Mr Hutchison - The right honorable member is using the exact words of a letter that appeared in the Argus.

Mr Page - Why does not the right honorable member take his gruel kindly?

Sir JOHN FORREST - I have never heard or read of. a case in which the head of a party accepted Ministerial office without having first assured himself, and the representative of the Sovereign, that he had reasonable grounds for believing that he could command the support of a majority.

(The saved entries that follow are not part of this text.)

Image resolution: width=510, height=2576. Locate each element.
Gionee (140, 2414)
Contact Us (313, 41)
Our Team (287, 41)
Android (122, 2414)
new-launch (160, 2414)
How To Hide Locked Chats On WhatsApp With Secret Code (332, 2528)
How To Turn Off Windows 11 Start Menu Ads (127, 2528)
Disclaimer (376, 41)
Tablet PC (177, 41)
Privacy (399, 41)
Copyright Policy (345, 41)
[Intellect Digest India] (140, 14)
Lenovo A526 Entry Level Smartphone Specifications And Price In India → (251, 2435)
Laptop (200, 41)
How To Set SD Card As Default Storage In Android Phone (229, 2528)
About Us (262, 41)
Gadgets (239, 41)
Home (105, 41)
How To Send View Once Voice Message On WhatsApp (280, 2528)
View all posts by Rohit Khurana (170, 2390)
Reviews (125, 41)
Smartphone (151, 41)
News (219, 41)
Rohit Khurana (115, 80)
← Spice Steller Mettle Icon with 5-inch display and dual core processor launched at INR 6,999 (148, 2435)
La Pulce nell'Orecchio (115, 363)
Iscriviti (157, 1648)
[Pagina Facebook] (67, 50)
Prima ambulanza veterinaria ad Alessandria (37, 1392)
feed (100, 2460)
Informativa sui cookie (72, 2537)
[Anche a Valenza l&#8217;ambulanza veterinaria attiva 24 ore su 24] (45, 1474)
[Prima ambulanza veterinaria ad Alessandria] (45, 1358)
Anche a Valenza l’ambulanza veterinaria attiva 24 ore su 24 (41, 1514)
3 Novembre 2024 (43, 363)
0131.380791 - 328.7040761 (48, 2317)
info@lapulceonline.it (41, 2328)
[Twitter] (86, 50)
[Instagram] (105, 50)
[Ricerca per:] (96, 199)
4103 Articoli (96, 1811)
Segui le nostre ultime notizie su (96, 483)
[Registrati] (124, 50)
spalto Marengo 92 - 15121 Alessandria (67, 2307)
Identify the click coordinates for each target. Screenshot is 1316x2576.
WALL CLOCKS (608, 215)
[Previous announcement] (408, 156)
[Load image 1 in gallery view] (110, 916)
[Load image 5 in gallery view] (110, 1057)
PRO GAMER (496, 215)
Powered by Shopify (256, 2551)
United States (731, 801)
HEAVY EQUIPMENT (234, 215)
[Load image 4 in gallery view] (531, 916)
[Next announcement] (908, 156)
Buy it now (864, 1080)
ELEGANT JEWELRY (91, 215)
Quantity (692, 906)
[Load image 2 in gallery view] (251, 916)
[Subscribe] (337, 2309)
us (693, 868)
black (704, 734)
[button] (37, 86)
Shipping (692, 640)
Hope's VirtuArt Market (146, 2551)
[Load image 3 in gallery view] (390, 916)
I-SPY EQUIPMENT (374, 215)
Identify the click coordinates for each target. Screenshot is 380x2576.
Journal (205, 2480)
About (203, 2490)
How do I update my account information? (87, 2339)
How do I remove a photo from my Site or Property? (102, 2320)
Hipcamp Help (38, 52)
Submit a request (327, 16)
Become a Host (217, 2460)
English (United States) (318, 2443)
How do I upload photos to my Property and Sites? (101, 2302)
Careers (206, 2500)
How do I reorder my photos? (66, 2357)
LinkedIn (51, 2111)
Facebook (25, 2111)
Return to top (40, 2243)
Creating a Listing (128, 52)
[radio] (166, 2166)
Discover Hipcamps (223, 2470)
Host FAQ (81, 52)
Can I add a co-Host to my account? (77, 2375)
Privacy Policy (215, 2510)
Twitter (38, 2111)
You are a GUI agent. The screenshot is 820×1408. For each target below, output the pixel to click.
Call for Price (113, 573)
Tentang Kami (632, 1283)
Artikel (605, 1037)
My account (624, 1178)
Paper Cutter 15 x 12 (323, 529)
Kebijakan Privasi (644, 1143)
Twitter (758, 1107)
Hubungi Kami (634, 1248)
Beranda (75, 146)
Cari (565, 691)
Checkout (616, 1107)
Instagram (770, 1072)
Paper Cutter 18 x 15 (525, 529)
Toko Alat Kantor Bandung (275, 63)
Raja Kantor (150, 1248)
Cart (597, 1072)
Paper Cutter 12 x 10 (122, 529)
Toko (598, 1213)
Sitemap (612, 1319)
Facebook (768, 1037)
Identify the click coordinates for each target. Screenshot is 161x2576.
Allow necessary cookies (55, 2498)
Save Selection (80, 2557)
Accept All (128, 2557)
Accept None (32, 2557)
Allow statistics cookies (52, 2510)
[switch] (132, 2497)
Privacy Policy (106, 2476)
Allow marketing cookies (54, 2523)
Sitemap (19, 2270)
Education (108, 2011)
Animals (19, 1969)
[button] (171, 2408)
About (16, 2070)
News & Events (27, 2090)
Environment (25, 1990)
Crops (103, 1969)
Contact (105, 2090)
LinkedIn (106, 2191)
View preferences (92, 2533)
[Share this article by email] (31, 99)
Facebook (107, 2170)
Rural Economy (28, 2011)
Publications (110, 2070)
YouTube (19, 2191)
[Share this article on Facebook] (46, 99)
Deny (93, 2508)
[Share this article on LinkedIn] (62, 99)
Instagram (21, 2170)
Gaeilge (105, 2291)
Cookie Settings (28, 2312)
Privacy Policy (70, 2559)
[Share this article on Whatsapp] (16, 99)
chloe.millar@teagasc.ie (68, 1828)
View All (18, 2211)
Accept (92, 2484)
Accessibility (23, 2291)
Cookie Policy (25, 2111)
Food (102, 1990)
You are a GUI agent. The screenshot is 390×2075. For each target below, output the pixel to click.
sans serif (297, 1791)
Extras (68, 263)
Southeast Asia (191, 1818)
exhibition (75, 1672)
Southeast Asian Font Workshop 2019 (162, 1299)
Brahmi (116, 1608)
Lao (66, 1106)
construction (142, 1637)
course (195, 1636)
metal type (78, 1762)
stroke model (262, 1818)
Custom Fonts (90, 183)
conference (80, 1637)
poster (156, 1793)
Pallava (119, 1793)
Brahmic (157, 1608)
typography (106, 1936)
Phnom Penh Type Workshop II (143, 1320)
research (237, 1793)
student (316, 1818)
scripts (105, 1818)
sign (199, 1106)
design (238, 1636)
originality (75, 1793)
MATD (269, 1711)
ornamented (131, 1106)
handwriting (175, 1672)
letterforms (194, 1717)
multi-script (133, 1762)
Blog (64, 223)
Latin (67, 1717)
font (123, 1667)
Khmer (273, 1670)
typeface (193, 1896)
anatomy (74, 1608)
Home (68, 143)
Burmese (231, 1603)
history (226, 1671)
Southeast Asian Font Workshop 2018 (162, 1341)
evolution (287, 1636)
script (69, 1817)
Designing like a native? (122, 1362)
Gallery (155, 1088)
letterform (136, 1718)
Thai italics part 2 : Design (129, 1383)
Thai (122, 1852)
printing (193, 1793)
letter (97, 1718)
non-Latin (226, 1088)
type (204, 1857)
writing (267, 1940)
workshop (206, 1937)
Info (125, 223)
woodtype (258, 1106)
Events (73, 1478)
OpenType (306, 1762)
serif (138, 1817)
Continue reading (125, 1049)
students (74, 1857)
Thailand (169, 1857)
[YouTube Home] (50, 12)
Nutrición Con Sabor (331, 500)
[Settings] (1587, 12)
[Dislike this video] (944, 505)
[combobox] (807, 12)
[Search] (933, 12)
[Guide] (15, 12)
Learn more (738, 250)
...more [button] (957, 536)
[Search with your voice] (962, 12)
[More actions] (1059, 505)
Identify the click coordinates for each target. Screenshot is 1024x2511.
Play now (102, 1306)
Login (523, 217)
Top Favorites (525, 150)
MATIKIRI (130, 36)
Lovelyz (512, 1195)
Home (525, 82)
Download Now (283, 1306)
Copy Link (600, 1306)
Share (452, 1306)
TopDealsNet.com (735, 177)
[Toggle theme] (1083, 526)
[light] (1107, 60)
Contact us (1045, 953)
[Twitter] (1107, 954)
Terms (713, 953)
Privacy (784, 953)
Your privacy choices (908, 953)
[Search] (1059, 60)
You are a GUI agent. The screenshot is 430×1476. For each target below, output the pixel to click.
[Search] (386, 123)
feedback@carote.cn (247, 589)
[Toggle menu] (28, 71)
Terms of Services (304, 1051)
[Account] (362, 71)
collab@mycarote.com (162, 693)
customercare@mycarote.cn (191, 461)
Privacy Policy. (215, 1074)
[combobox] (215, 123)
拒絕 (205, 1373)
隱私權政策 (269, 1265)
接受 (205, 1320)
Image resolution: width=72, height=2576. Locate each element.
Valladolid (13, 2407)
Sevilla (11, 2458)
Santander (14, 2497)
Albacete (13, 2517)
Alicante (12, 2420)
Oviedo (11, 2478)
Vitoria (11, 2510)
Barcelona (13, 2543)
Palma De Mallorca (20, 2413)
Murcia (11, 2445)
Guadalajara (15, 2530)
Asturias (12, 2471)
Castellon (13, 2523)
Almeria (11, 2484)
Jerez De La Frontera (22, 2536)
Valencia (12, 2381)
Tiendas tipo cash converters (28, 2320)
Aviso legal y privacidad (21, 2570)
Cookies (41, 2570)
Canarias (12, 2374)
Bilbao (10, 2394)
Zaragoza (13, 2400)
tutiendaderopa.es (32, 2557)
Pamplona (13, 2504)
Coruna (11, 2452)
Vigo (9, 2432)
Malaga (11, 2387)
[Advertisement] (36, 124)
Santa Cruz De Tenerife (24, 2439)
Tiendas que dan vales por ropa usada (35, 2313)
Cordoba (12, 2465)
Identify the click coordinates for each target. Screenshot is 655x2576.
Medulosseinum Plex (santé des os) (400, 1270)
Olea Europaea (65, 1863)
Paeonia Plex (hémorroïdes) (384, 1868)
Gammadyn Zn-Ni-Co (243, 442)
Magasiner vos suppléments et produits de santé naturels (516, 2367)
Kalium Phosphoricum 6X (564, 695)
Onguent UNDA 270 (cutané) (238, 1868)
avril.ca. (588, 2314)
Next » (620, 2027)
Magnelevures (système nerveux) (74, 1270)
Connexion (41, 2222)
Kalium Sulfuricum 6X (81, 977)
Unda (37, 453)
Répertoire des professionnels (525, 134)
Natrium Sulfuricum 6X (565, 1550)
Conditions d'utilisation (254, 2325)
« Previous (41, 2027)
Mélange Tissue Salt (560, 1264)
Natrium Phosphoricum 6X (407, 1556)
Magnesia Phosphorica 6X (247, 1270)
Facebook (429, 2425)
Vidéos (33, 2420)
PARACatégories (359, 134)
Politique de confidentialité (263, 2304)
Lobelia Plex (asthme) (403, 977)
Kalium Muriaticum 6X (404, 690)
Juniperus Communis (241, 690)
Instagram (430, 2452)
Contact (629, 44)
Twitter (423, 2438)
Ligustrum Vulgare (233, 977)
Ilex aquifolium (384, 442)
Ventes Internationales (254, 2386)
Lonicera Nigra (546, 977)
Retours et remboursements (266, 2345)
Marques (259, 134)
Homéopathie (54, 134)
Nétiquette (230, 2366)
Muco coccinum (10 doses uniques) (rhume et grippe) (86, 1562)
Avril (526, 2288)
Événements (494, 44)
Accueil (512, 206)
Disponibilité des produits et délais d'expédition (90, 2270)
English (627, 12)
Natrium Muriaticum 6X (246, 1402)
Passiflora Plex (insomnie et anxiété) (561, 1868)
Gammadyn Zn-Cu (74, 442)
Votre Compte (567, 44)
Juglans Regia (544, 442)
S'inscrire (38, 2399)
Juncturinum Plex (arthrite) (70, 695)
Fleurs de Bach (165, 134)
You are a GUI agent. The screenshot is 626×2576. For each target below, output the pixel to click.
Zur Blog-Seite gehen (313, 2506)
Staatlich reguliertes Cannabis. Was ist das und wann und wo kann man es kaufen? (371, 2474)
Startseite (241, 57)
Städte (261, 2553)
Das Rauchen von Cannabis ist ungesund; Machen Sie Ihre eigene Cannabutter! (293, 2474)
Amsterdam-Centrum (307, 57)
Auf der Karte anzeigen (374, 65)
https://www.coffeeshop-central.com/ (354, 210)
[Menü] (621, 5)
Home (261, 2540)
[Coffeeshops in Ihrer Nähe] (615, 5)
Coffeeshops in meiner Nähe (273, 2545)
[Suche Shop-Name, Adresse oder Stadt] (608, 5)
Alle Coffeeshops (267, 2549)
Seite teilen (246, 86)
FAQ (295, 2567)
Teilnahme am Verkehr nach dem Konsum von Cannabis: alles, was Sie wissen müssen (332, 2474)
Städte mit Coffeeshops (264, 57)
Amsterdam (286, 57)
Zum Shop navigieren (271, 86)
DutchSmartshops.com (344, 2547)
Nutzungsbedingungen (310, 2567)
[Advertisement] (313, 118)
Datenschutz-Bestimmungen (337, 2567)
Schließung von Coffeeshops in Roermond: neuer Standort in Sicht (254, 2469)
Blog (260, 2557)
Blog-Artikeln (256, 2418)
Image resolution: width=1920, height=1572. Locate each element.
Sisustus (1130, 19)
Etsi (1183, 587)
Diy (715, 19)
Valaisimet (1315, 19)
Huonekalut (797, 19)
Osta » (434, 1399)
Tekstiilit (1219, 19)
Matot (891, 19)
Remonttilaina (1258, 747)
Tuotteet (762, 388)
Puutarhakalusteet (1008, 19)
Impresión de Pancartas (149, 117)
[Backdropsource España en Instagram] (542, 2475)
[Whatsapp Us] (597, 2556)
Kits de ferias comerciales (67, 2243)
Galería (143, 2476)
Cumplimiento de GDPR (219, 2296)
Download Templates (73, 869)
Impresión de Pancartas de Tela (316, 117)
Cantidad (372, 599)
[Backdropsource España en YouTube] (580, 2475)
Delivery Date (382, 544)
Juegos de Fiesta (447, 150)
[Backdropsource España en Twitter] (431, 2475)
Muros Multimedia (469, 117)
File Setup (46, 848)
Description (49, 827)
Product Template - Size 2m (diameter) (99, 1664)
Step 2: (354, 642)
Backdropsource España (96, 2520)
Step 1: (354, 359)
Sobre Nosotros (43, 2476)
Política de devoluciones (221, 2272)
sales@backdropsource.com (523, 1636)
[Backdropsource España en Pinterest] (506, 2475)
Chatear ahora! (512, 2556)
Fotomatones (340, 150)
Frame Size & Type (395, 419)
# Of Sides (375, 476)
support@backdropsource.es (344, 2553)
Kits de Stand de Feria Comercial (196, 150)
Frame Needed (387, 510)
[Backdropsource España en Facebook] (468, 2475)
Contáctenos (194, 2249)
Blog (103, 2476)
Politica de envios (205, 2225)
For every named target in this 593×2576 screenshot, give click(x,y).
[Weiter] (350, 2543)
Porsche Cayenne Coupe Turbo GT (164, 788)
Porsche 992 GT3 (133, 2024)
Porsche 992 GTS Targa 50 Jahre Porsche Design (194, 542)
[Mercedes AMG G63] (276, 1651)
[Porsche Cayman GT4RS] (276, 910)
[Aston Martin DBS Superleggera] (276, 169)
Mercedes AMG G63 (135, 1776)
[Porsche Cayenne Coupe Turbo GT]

Mr JOSEPH COOK (PARRAMATTA, NEW SOUTH WALES) - I rise to a point of order. I have no objection to the right honorable member for Swan delivering a lecture upon constitutional practice, at the conclusion of the remarks which have been made by the late Prime Minister and the right honorable member for East Sydney. My point of order is that the observations of the right honorable member are not relevant to the motion that is before the Chair. I raise this question for the purpose of ascertaining whether honorable members generally will be at liberty to discuss the constitutionality of the question when the right honorable member has resumed his seat. It is delightful to listen to the lecture ; but I wish to know whether we all are to be placed on the same footing.